What this task involves
Retype the items from the line containing "pixels, height=1047 pixels." up to and including the line containing "Looking at the image, I should click on (1692, 554).", reproducing every line without alteration.

Extracted records
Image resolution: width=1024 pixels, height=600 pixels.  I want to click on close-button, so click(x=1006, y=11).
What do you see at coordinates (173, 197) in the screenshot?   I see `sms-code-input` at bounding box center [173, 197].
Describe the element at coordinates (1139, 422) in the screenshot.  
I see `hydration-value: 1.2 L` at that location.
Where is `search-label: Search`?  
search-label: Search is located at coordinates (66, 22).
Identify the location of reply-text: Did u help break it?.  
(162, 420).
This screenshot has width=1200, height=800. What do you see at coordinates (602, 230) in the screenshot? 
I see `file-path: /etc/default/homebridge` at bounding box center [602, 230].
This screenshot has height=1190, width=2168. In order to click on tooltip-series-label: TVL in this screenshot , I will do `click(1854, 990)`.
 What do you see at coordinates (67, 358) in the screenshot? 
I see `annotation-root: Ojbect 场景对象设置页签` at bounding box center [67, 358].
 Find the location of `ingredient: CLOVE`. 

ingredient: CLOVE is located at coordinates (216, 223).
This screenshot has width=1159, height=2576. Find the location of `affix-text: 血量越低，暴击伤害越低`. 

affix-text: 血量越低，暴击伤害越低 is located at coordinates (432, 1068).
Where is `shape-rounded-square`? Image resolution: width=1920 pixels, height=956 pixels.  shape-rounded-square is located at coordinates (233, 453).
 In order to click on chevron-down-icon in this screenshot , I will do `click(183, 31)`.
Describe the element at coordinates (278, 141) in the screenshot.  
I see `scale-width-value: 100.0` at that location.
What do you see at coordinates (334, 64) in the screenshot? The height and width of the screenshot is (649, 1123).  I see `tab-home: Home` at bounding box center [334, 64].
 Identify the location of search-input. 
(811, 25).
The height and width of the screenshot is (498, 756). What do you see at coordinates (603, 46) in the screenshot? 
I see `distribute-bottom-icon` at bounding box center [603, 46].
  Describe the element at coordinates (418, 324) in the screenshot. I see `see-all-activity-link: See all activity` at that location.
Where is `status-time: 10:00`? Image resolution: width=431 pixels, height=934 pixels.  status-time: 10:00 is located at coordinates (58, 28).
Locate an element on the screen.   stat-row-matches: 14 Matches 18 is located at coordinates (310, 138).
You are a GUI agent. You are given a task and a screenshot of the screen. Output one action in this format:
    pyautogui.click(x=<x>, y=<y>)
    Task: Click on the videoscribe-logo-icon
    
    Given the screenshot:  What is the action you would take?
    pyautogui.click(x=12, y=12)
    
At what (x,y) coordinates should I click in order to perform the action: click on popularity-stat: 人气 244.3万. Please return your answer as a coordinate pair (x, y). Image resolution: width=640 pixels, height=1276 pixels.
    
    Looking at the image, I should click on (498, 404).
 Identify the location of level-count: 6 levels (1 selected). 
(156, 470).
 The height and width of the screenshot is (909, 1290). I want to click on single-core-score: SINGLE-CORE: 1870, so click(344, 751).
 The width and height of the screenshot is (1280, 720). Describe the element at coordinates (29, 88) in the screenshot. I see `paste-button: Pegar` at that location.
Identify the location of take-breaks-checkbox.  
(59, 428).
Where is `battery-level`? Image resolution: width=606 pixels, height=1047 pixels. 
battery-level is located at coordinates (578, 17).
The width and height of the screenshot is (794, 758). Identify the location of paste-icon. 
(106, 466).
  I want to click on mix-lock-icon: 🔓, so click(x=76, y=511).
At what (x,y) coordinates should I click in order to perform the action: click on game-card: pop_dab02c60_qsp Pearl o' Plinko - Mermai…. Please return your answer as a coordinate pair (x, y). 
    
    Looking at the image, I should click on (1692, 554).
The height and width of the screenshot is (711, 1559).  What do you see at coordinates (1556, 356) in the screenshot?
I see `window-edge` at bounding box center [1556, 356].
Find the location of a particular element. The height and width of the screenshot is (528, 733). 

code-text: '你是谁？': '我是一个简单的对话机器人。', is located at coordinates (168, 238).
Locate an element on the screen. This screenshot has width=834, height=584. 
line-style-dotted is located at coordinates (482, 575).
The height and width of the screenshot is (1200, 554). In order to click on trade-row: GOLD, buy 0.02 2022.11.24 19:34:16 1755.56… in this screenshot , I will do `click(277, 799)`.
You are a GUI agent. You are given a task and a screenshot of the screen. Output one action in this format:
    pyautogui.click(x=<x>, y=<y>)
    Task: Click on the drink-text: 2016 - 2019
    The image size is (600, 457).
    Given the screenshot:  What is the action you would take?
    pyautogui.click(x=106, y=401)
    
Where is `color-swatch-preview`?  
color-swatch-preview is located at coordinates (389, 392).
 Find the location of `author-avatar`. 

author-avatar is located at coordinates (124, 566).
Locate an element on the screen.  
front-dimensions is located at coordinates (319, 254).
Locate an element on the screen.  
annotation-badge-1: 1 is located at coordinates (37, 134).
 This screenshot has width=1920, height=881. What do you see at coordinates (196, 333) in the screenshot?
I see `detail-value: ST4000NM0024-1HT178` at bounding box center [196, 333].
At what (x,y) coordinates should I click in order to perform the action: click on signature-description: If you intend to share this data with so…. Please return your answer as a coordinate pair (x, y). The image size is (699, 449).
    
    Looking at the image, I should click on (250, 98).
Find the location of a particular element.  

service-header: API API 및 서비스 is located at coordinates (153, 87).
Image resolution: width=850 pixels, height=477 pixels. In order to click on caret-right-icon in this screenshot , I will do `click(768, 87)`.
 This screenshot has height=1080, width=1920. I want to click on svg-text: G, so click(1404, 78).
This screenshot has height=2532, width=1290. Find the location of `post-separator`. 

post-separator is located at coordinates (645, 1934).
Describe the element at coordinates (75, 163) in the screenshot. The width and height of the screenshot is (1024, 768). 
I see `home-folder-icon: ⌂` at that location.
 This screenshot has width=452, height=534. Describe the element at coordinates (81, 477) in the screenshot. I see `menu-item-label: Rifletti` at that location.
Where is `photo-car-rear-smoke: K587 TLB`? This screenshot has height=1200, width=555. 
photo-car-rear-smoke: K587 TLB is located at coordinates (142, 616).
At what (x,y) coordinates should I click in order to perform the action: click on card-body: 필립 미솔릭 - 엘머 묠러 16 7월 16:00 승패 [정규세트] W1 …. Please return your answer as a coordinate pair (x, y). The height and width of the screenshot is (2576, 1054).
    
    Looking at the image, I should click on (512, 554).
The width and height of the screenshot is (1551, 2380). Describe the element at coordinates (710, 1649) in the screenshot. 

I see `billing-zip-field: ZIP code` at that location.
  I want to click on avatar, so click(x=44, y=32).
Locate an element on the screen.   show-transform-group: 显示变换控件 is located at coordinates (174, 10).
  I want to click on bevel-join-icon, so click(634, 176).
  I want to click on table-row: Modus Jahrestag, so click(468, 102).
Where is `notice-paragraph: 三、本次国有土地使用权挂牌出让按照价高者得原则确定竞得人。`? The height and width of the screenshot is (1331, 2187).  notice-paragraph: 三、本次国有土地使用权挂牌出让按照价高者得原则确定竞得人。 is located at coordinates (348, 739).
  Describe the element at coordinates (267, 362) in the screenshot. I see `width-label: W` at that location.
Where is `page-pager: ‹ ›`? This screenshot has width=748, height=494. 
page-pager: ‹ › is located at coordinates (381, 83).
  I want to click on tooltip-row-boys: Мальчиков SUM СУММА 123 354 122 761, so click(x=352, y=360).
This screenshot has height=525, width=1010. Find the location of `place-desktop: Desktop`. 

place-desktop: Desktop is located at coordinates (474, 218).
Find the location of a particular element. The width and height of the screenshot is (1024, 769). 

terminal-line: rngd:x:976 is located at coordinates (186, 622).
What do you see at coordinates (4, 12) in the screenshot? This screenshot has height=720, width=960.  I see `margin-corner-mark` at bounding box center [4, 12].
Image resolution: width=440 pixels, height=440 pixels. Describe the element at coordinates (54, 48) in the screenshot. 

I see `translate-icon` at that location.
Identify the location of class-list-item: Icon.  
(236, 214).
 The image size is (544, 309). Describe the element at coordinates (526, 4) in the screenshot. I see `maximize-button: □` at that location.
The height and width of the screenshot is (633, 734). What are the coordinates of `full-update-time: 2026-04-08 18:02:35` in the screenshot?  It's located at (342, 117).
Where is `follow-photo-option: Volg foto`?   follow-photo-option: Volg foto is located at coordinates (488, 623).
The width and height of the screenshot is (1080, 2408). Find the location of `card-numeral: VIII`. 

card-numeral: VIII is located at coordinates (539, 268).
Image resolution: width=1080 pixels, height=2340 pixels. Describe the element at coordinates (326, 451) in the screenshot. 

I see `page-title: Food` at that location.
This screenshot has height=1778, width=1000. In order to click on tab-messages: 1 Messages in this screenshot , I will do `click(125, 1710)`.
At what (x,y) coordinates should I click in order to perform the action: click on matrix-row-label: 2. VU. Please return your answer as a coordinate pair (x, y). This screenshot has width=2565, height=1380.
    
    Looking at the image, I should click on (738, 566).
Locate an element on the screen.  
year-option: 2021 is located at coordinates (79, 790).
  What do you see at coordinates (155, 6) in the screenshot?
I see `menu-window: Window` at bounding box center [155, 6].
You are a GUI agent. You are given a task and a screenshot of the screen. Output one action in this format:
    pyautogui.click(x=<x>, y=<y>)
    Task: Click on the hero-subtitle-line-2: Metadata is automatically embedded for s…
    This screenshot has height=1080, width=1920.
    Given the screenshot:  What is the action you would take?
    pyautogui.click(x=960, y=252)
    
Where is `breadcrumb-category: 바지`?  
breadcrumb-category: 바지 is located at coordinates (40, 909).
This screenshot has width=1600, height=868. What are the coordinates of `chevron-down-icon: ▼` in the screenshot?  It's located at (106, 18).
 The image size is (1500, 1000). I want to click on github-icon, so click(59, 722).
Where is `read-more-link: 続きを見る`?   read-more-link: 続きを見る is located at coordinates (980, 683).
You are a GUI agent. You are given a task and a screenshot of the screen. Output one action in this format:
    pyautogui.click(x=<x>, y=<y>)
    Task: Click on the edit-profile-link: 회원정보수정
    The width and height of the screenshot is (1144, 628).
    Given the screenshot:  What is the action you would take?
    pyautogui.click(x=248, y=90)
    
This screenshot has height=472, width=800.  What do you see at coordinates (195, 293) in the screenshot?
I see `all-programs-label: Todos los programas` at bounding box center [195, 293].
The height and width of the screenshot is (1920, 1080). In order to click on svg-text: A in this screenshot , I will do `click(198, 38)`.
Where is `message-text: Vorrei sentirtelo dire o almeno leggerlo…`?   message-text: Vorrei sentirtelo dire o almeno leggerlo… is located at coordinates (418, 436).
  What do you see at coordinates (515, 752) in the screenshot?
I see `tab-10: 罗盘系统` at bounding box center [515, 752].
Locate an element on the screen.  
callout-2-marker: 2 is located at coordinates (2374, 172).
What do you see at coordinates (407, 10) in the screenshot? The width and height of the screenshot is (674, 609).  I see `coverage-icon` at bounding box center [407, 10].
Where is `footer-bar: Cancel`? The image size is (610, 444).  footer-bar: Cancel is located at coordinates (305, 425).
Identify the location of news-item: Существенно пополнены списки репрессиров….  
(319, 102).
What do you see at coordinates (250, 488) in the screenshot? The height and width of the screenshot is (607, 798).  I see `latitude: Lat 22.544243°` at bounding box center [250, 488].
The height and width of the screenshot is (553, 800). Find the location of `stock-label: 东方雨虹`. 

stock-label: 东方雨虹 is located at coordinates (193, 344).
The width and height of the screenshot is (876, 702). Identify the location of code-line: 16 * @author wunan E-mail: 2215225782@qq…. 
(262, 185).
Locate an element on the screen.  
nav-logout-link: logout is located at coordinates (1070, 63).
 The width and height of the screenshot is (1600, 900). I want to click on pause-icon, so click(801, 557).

Written reply
Where is `battery-level`? Image resolution: width=606 pixels, height=1047 pixels. 
battery-level is located at coordinates (578, 17).
The width and height of the screenshot is (794, 758). Identify the location of paste-icon. 
(106, 466).
  I want to click on mix-lock-icon: 🔓, so click(x=76, y=511).
At what (x,y) coordinates should I click in order to perform the action: click on game-card: pop_dab02c60_qsp Pearl o' Plinko - Mermai…. Please return your answer as a coordinate pair (x, y). 
    
    Looking at the image, I should click on (1692, 554).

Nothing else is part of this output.